EXERCISE DETAILS — The data below contains pictures, which are to be skipped; the lines starting at the line with "Task: Click the" and ending at the line with "This screenshot has width=378, height=262." are to be output exactly, both ends included.

RECORDS FOR THIS TASK —

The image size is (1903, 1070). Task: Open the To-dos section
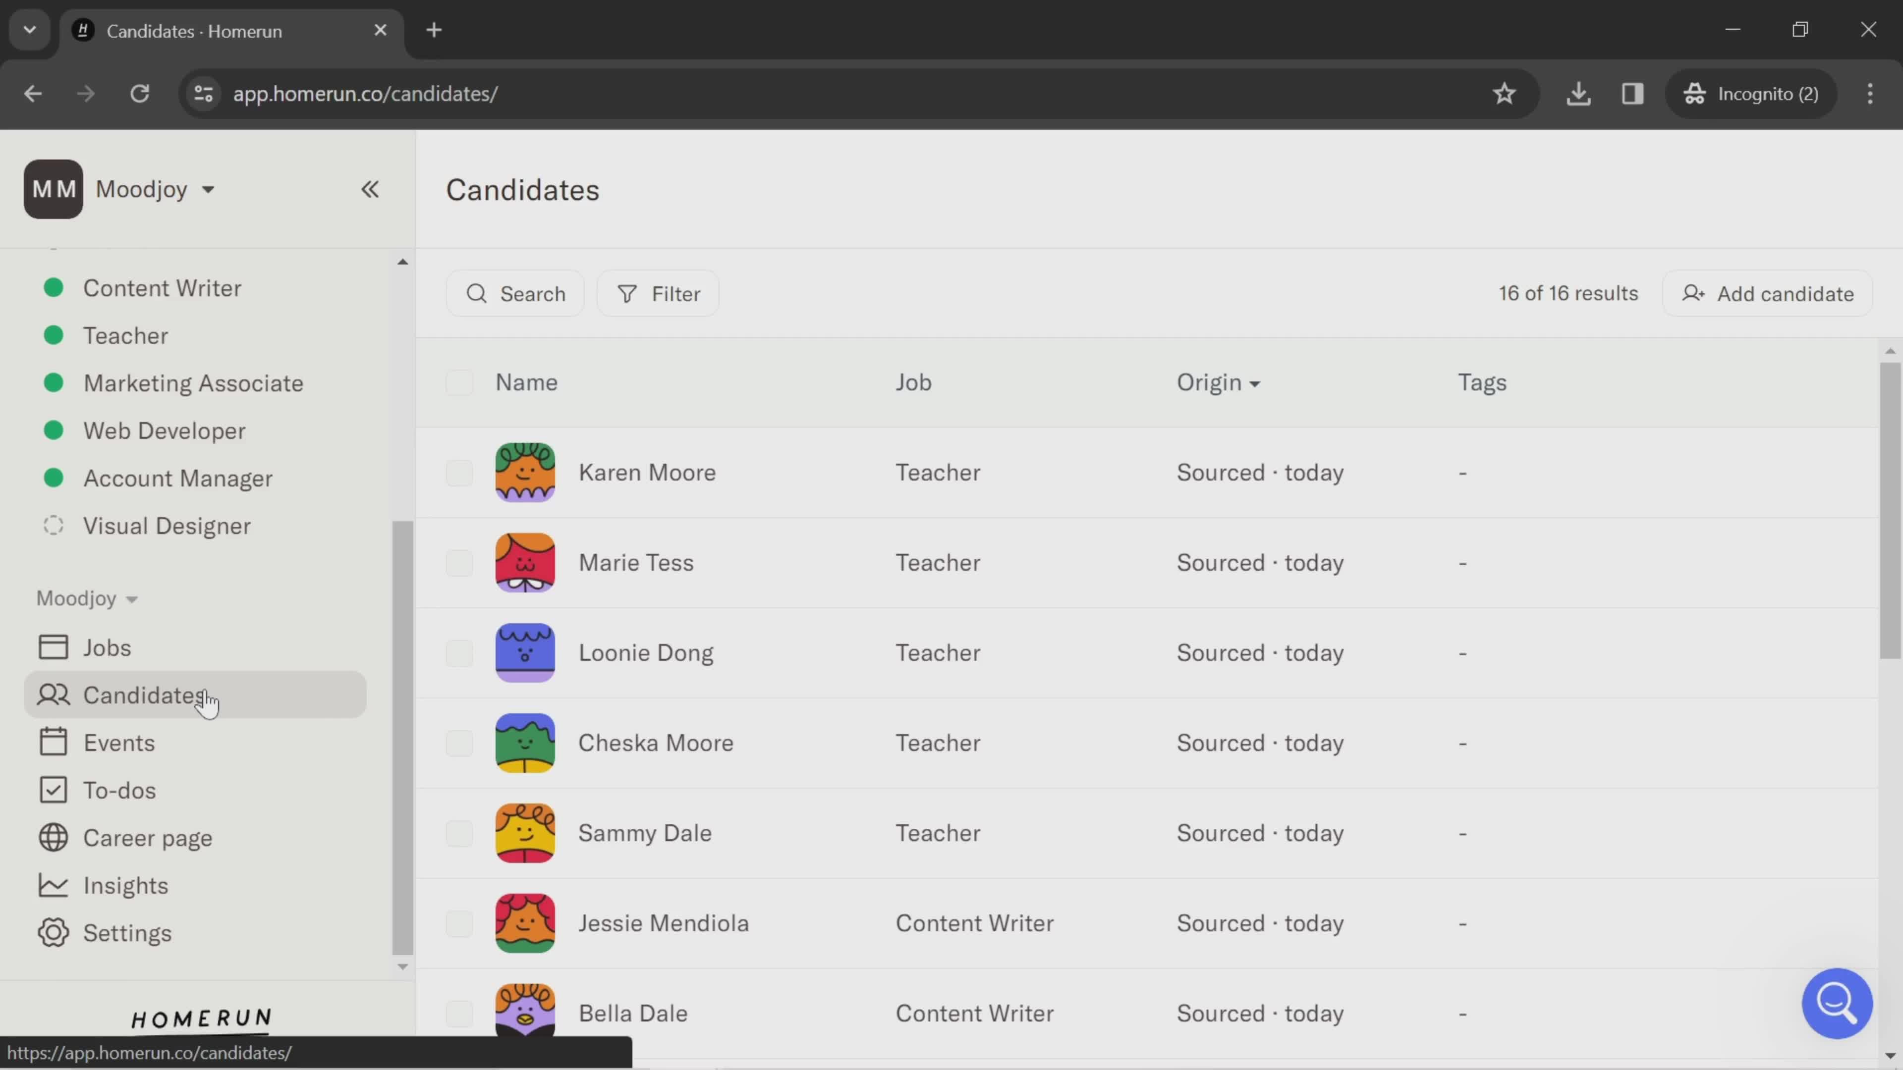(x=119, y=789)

--

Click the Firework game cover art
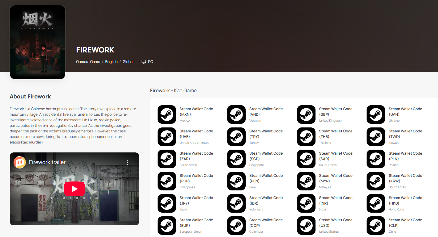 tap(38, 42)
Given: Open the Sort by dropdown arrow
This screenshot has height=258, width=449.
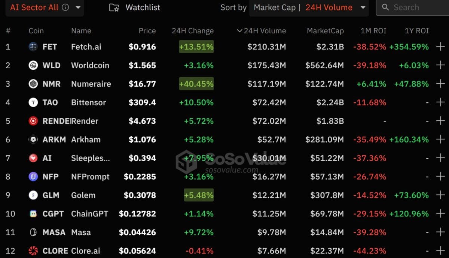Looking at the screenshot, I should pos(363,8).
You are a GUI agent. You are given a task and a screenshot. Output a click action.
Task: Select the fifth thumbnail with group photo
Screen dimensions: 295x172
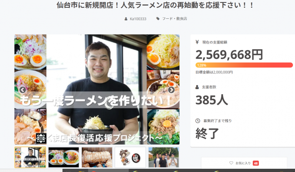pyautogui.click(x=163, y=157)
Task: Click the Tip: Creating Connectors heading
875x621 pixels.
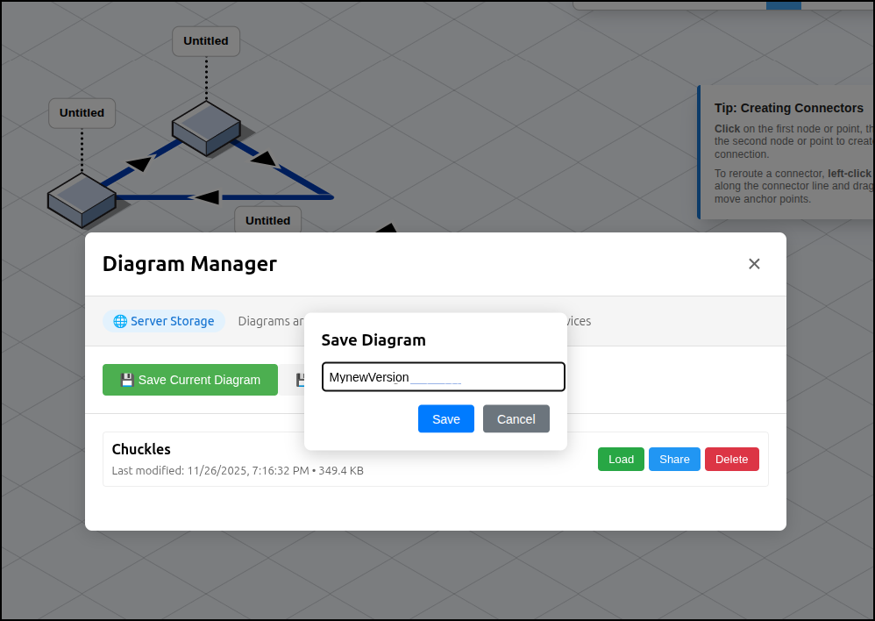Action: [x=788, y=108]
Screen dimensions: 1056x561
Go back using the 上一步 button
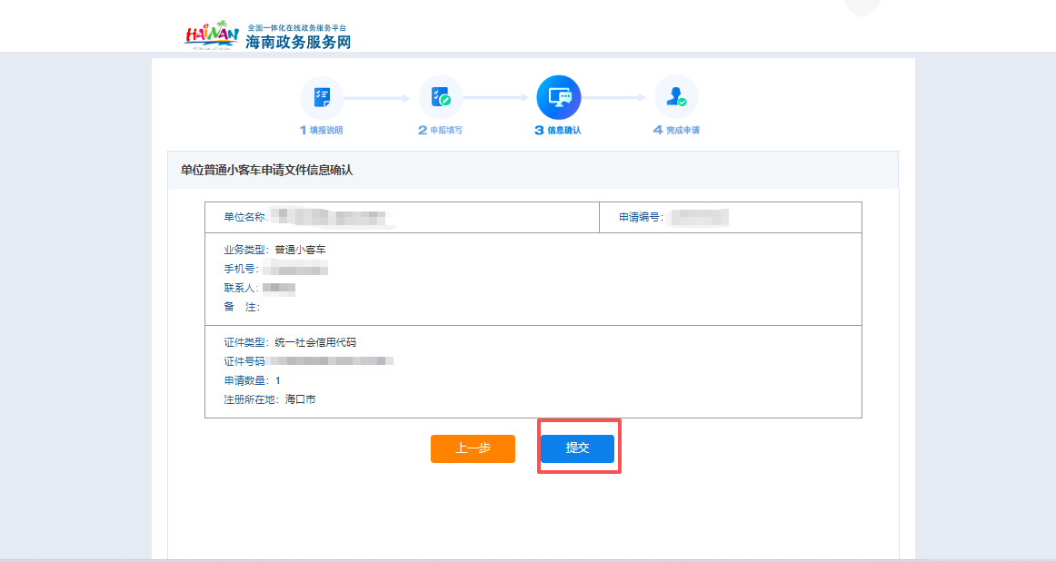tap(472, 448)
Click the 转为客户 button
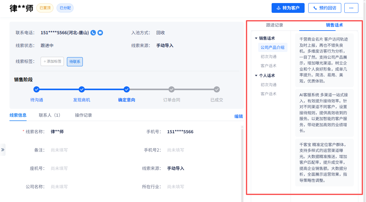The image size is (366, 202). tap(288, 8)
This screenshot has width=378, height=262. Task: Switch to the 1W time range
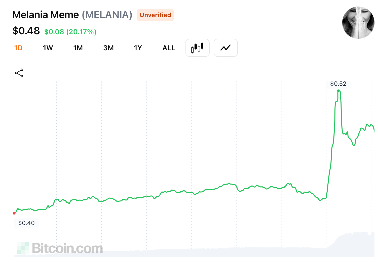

ANSWER —
Task: Click the Tip: Creating Connectors heading
875x621 pixels.
Action: [x=788, y=108]
Screen dimensions: 1056x561
Go back using the 上一步 button
tap(472, 448)
Click the 转为客户 button
The image size is (366, 202). tap(288, 8)
This screenshot has width=378, height=262. Task: Switch to the 1W time range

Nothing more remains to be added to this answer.